WRITTEN BY
Collège Champittet
02 December, 2025

“Every child we educate is a soul won.” (Victor Hugo)

« Chaque enfant qu’on enseigne est un homme qu’on gagne. » (Victor Hugo) - chaque-enfant-quon-enseigne-est-un-homme-quon-gagne--victor-hugo

The idea that barbarism always lurks in the shadows of ignorance, ready to strike when the right conditions are met, has long been a central idea in classical philosophical thought. Knowledge, understood as a shield against oppression, injustice and evil, was long seen as our last line of defence. 

Victor Hugo embraces this vision, which we can trace back to the Enlightenment, in his quote: “Every child we educate is a soul won.” Taken from Hugo’s 1881 poetry collection Les Quatre Vents de l'esprit (The Four Winds of the Mind), the quote reminds us that education serves not only to teach facts, but to teach humanity – shaping young people into compassionate, responsible human beings.

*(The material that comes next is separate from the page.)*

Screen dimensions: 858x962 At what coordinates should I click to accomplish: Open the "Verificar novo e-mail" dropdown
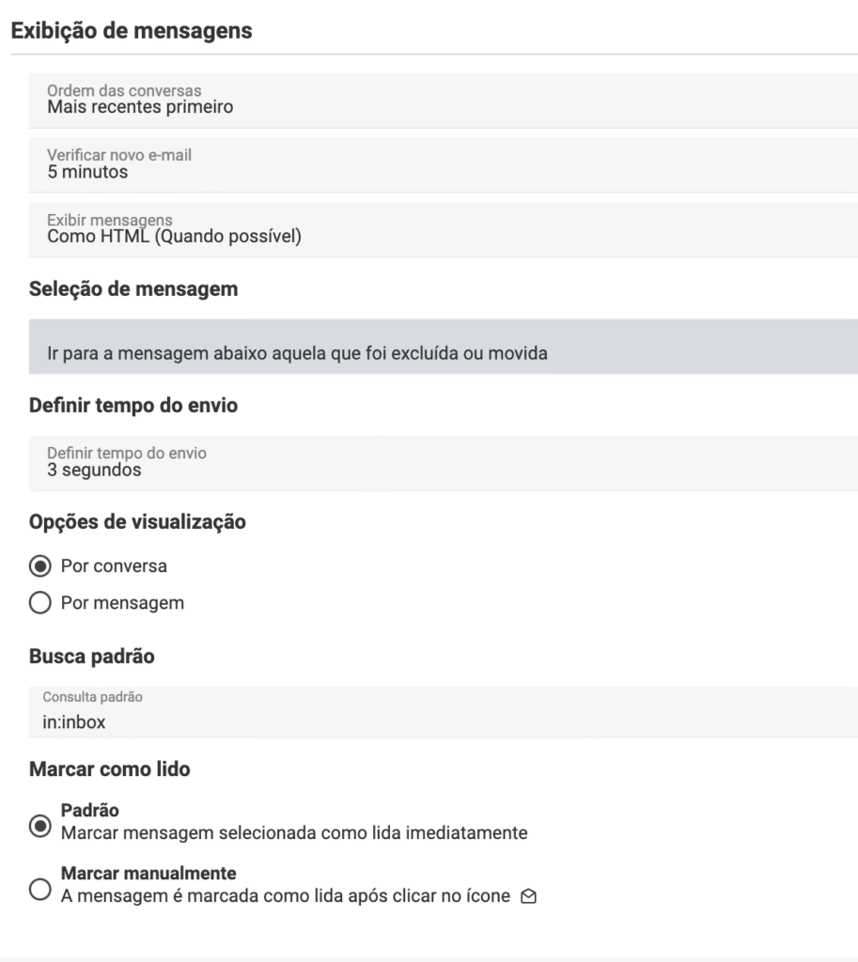click(x=443, y=164)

Can education protect us from ourselves?

Since Hugo’s time, our world has witnessed the atrocities of the Holocaust. As George Steiner has observed, Weimar – the city of Goethe, and a symbol of the influence of modern Western culture – is located only a few kilometres from the Buchenwald concentration camp. 

Contrary to what we might believe or hope, knowledge is not enough to protect us from evil. Many post-war intellectuals have written about this tragic reality of our post-modern condition: culture and knowledge, while powerful, do not guarantee our safety.

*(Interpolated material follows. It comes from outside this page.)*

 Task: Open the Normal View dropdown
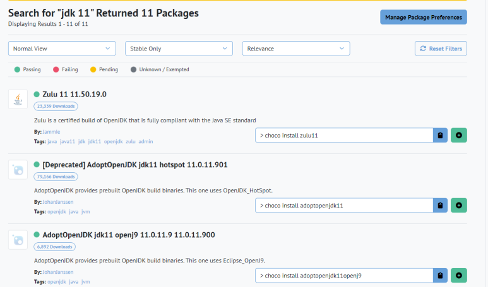(62, 49)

An over-emphasis on individualistic learning

In recent times, education has shifted. A certain pedagogical movement is drawing on a distorted view of the Socratic method, which advocates the revelation through inner dialogue of truths buried within us. Eager to reconnect with this great figure of Western thought, but without fully understanding the approach, this movement emphasises the student’s personal fulfilment and freedom at the risk of sacrificing deeper knowledge and wisdom.
In this trend that prioritises autonomy and individual freedom, the individual becomes the new centre of gravity, and education becomes more akin to entertainment rather than true transmission.

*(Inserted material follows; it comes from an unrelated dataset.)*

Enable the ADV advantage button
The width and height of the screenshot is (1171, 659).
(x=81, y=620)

True education is more than self-discovery

Not everyone can be Socrates, and as the historian Pierre Legendre says, one cannot build oneself up by relying on oneself. Learning must involve otherness. Students need to engage with the ideas and knowledge that have shaped the world in which we live. After all, that is the same world in which they must live.

Truly ambitious and forward-looking schools understand this. Teaching is about transmission. The word “education” comes from the Latin ex-ducere, “to lead out”. As educators, our role is to draw students out of their self-sufficient mindset – not to reinforce it through a mistaken view of “autonomy” and “freedom”. We must give them the keys to navigate and thrive in a world that existed before them – and one that will continue to exist once they are gone.

At Collège Champittet, we believe that if our teachers transmit this legacy to our students, then we can indeed “win” souls. We can nurture young people who are capable of independent, reasoned though – not guided by base instincts or short-term desires. These “nascent beings” – to use Hannah Arendt’s expression – will be ready to not just face the world, like adventurers embarking in unknown lands, but to build it, like enlightened creators. 

That is a huge responsibility – but also the greatest act of freedom.